People often refer to the current climate buzz as “a green revolution,” but the very term revolution suggests a fundamental break with past habits, attitudes and public policies. Yet, when you suggest a carbon tax or a higher gasoline tax — initiatives that would redirect resources and change habits at the scale actually needed to impact global warming — what is the first thing you hear in Congress? “Impossible — you can’t use the T-word.”
A revolution without sacrifice where everyone is a winner? There’s no such thing.




Non economists make this stupid argument all the time. There's been a lot of dismissive talk calling them "carbon indulgences."
For an economist, offsets are an obviously good thing.
For me, the best answer to a philosopher is to cite Kant's categorical imperative. Would the world be a better place if everyone did it. And the answer is unequivocally yes. If the hummer buyer purchaed offsets to full offset the hummer. And everyone did it, then net carbon would be zero. If he bought the hummer anyway, then good for him.
Posted by: Ben | July 18, 2007 at 02:27 PM
Forgot to add, the key fallacy in his logic is here:
“But it would be even better to trade in the Hummer for a hybrid.
That's clearly not true. There is a social cost of using the Hummer over the hybrid. If you value the Hummer more than the social cost, then trading to a hybrid is bad for society.
Posted by: Ben | July 18, 2007 at 02:31 PM
FWIW, offset, and "indulgences" argument have raged over at gristmill. Actually the arguments rage beyond that just one, but after that one I got pretty bored.
I pretty much took the chemist's view, that if you can total the CO2 emitted or sequestered, you can define rational offsets.
Posted by: odograph | July 18, 2007 at 03:12 PM
And [if] everyone did it, then net carbon would be zero.

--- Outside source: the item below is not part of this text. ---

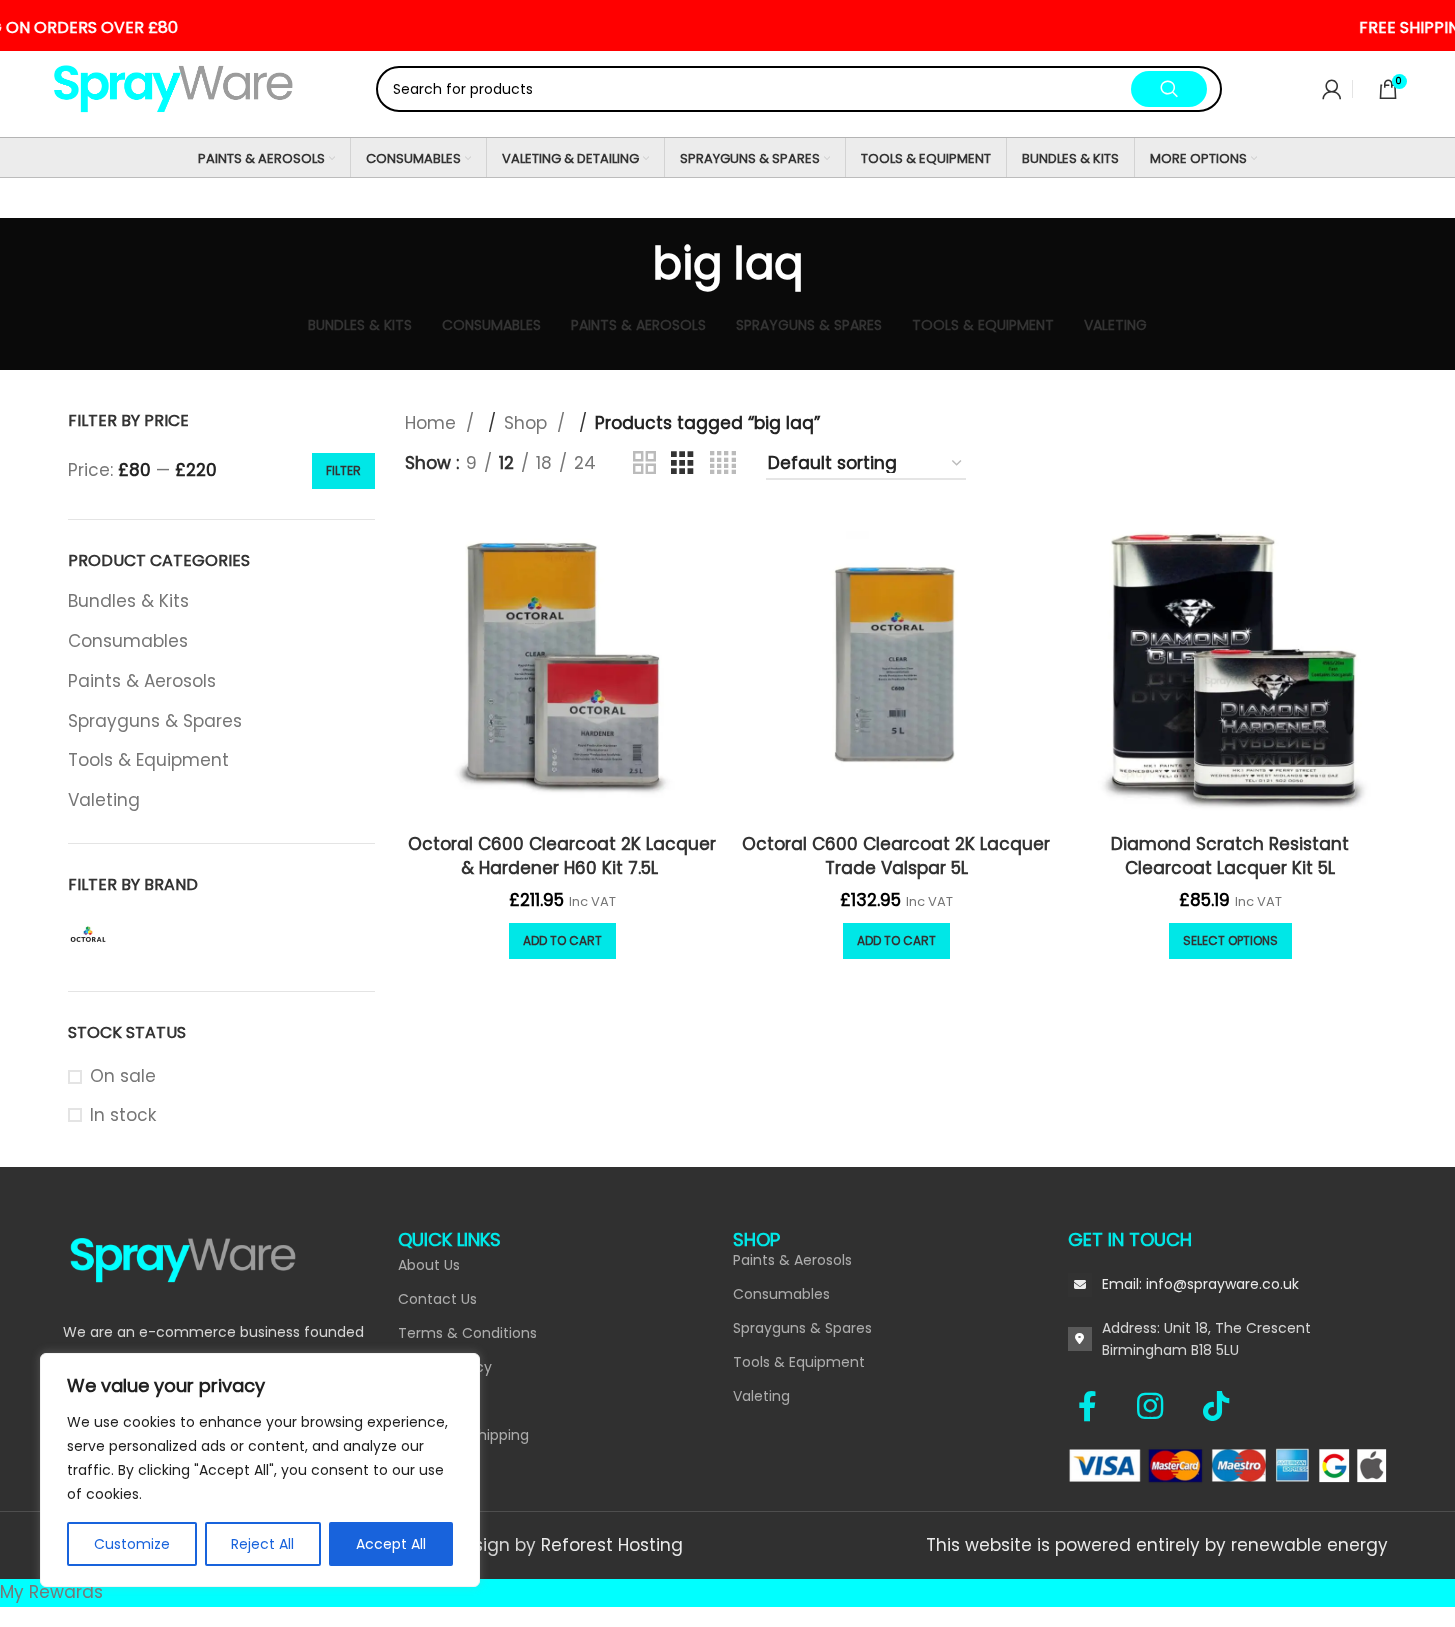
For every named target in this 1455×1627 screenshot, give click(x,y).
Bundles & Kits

I think this is not true, or at least not true beyond a simple hypothetical. Most offsets work by substituting non-carbon-emitting energy generation for carbon-emitting energy generation (wind turbines for coal plants), with the idea that even though the person buying the offset isn't using that energy, someone else is. However, not everyone can do that.

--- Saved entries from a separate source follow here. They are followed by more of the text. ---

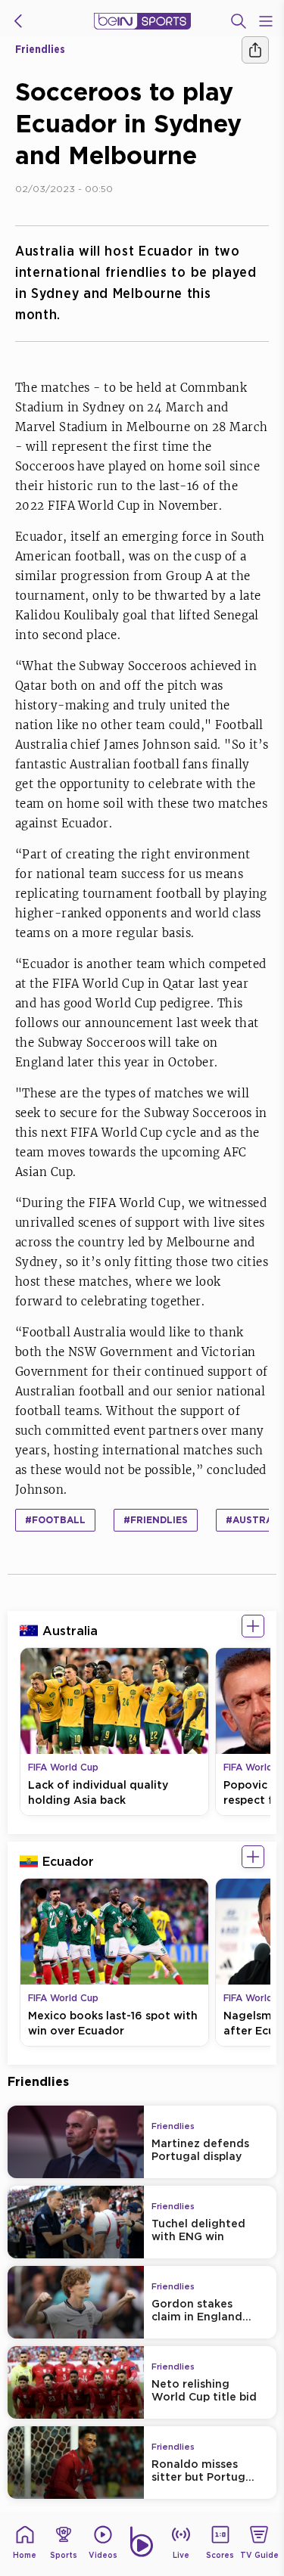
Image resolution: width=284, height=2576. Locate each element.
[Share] (255, 50)
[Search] (238, 21)
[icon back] (18, 21)
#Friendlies (155, 1520)
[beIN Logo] (142, 21)
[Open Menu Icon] (266, 21)
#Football (55, 1520)
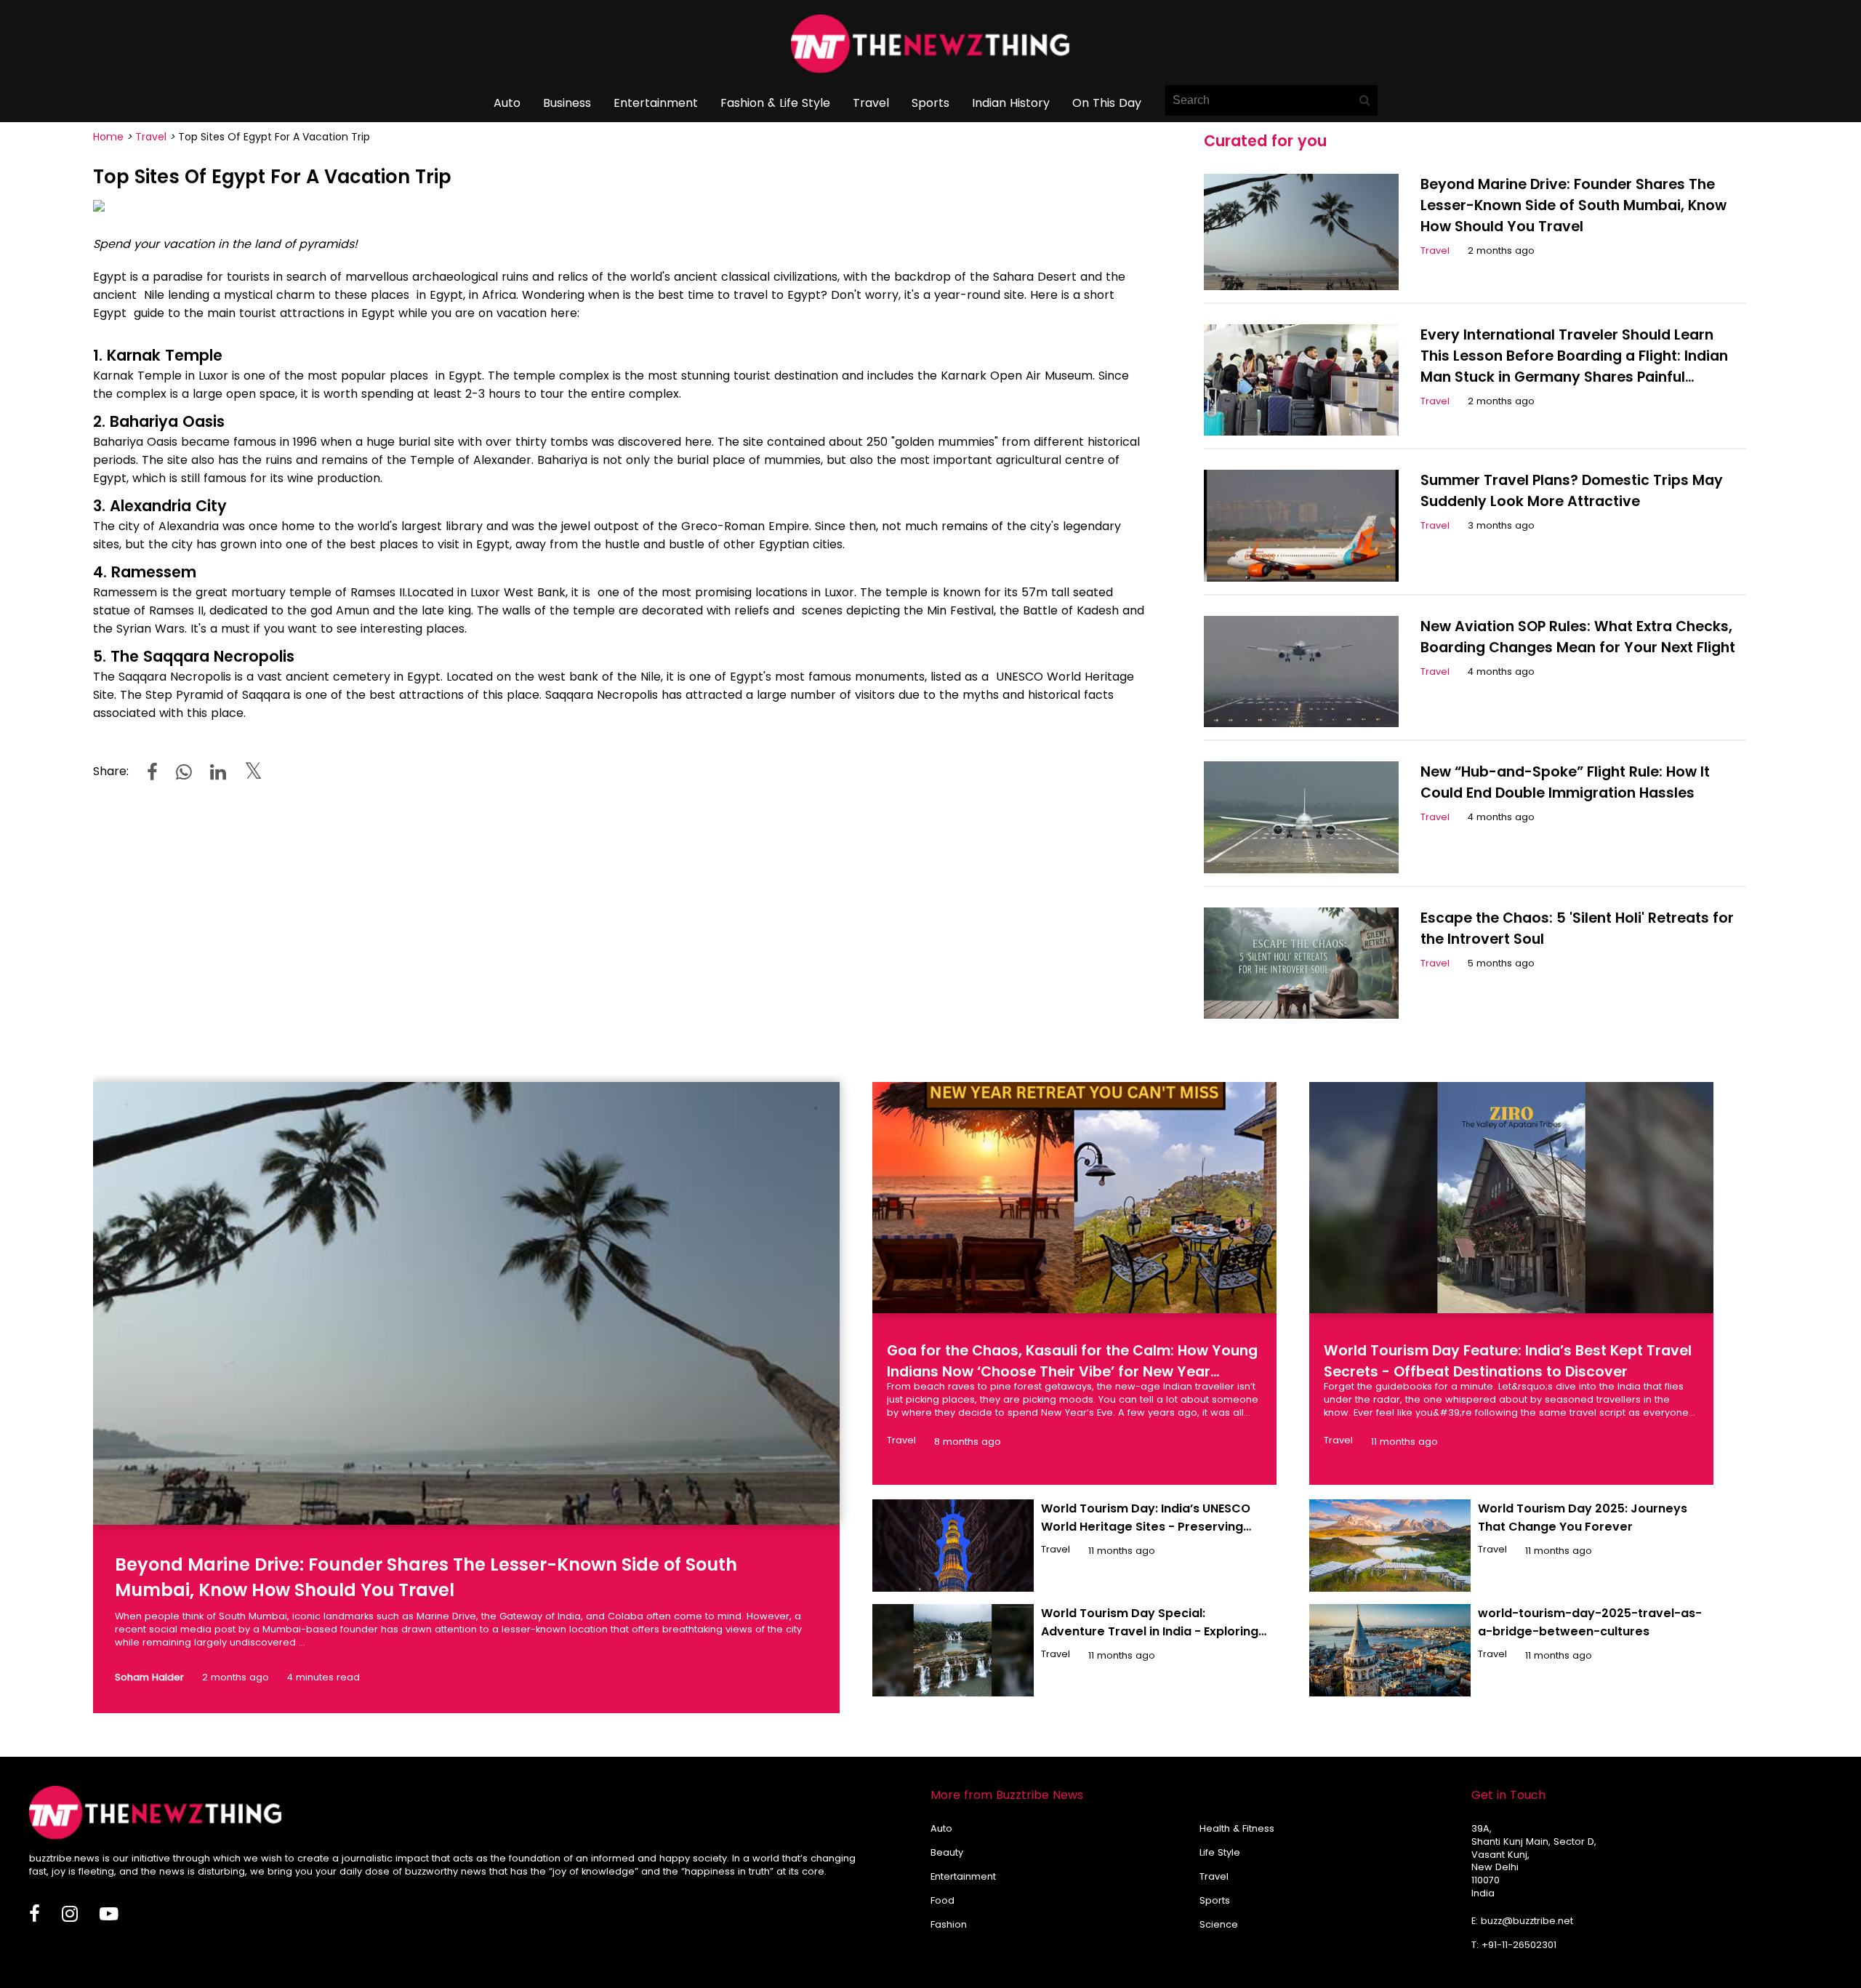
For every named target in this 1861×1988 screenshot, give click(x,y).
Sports (930, 103)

Imagine you have two people. At the start, they're both emitting CO2. Person 1 buys an offset, which allows the other person to stop emitting CO2. Person 2 can't do that anymore. The only thing Person 2 could do would be to pay Person 1 to stop doing whatever activity he/she was offsetting, but the whole point of the offset is to let Person 1 keep on keepin' on.

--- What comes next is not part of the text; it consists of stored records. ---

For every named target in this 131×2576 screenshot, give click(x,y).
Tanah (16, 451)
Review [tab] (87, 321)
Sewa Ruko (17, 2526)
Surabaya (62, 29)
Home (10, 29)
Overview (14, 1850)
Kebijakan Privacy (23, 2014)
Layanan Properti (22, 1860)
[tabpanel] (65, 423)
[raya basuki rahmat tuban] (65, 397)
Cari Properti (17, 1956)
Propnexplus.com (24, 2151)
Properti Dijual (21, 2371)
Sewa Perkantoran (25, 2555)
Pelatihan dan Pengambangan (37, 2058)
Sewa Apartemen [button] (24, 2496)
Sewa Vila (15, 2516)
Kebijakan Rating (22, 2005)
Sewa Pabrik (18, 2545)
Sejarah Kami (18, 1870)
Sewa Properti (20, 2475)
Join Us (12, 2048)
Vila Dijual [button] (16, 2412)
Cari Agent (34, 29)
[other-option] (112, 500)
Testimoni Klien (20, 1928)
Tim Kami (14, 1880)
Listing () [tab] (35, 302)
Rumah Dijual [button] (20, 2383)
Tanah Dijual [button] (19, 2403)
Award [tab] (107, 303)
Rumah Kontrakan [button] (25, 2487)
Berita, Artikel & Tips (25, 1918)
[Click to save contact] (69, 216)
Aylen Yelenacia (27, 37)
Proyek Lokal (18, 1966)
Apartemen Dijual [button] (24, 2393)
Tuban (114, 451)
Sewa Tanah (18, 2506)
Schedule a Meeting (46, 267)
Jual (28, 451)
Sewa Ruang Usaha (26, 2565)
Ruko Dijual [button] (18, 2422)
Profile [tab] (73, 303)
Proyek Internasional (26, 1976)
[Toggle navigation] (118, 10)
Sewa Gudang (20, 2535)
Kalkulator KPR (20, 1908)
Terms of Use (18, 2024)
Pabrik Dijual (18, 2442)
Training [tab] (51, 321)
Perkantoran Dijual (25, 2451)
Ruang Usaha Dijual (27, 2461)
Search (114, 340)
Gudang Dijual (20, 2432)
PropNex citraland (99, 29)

This is different if there's a good mechanism for actually taking CO2 (and everything else) out of the air. But there isn't--tree planting is by far the sketchiest part of offsets accounting. We're still understanding the process--e.g., the fact that tree planting in the further parts of each hemisphere may actually be a net contributor to CO2 emissions.
That said, I think offsets are a good short-range solution. I think most people make CO2 improvements in levels, and they're good for helping people reduce in between moving from one level to the next.